A bit more consideration Mike
I have just looked at the data and fortunately the worst examples are all in a single survey of fungus records. There are nearly 17,000 survey events in this survey, but if i create a query which groups the events by LOCATION_KEY, LOCATION_NAME, SPATIAL_REF and the three VAGUE_DATE fields, this figure is reduced to 1094 distinct events (most of which contain multiple samples, which include both duplicate tree species as associates and duplicate biotope records as well), which give an indication of the scale of the problem. Ideally I would also like to group by COMMENT, but my test query in the Access db will not allow grouping by text fields (I think this is probably a restriction of SQL Server or of ODBC).

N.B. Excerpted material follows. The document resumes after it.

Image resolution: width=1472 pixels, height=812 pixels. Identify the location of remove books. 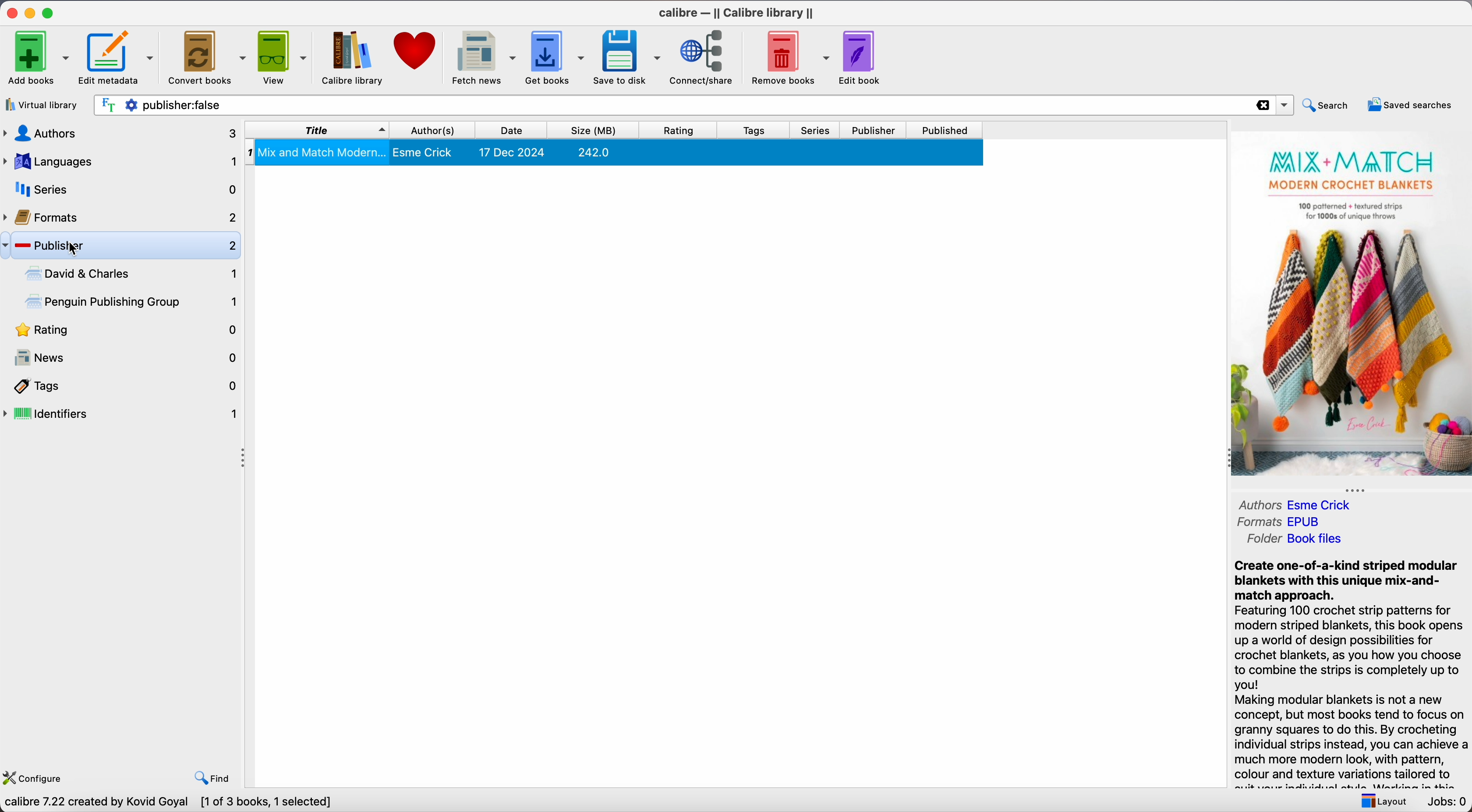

We are doubly fortunate since all of this data derives from a single recorder so that is at least one complication I do not have to worry about. I am wondering if you have any idea of a cunning way I could overcome the difficulty in the possible case where there were multiple recorders for any of the samples. I can only think that I would need to step through each of the suspected duplicate survey events ensuring that each has exactly the same event recorders associated, or perhaps create a function which sorts and concatenates recorder name keys and group on that as well.
After that I guess I would have to step through the events, checking the samples within for similar correspondences and where I find duplicates would then need to transfer all the occurrences to the first sample within the first event of each group.

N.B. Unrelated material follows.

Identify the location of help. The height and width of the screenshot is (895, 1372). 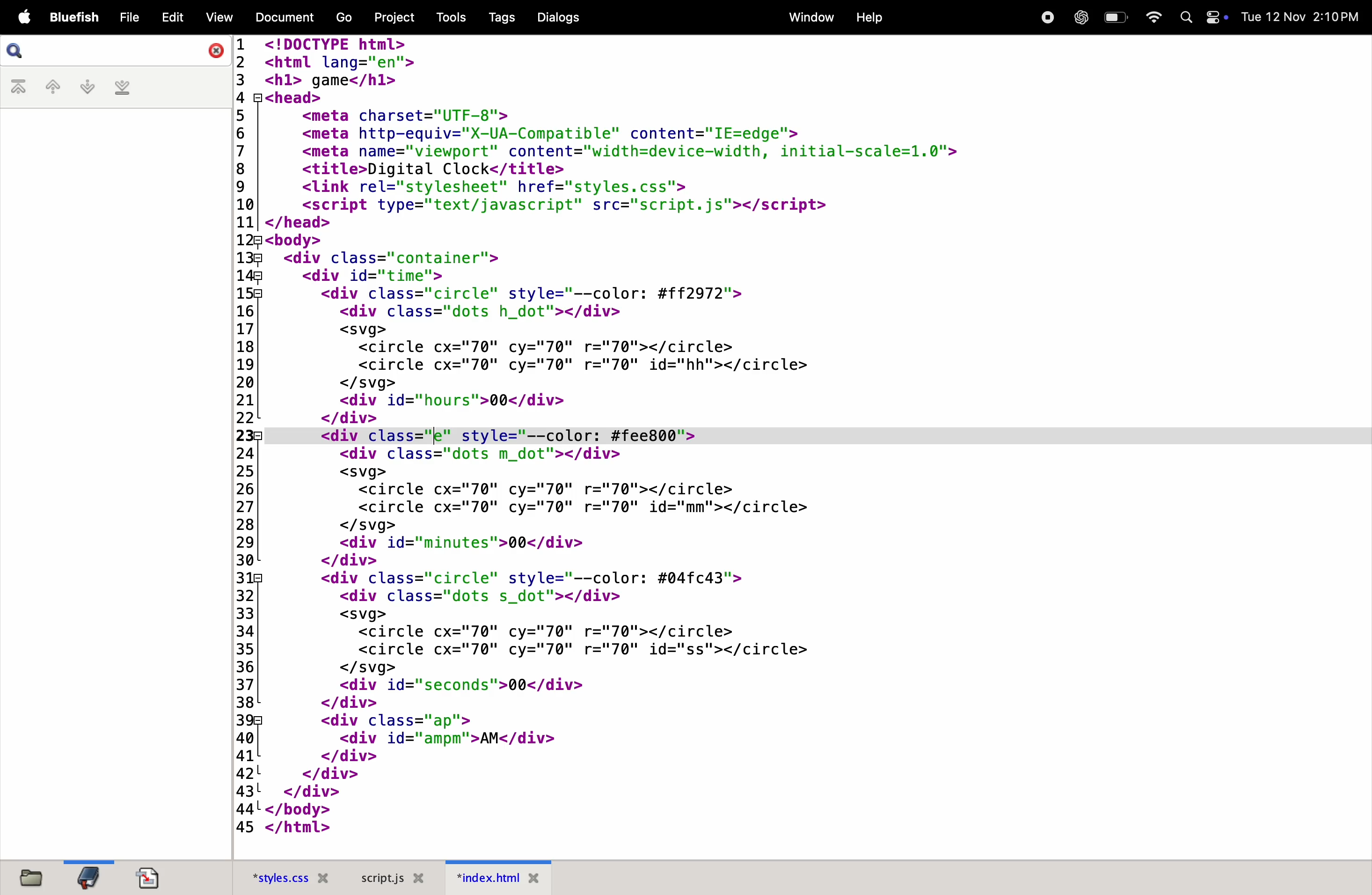
(872, 19).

After that I would then check each resultant sample for duplicate occurrences, check each occurrence to see if it is recorded as a related occurrence and reassign all the related occurrences of a given taxon to a single example, marking all the others for deletion (perhaps setting the determination/validation fields appropriately?)
Finally I would need to ensure that each of the marked occurrences now no longer features in any related occurrence, before deleting them and any associated determination records etc.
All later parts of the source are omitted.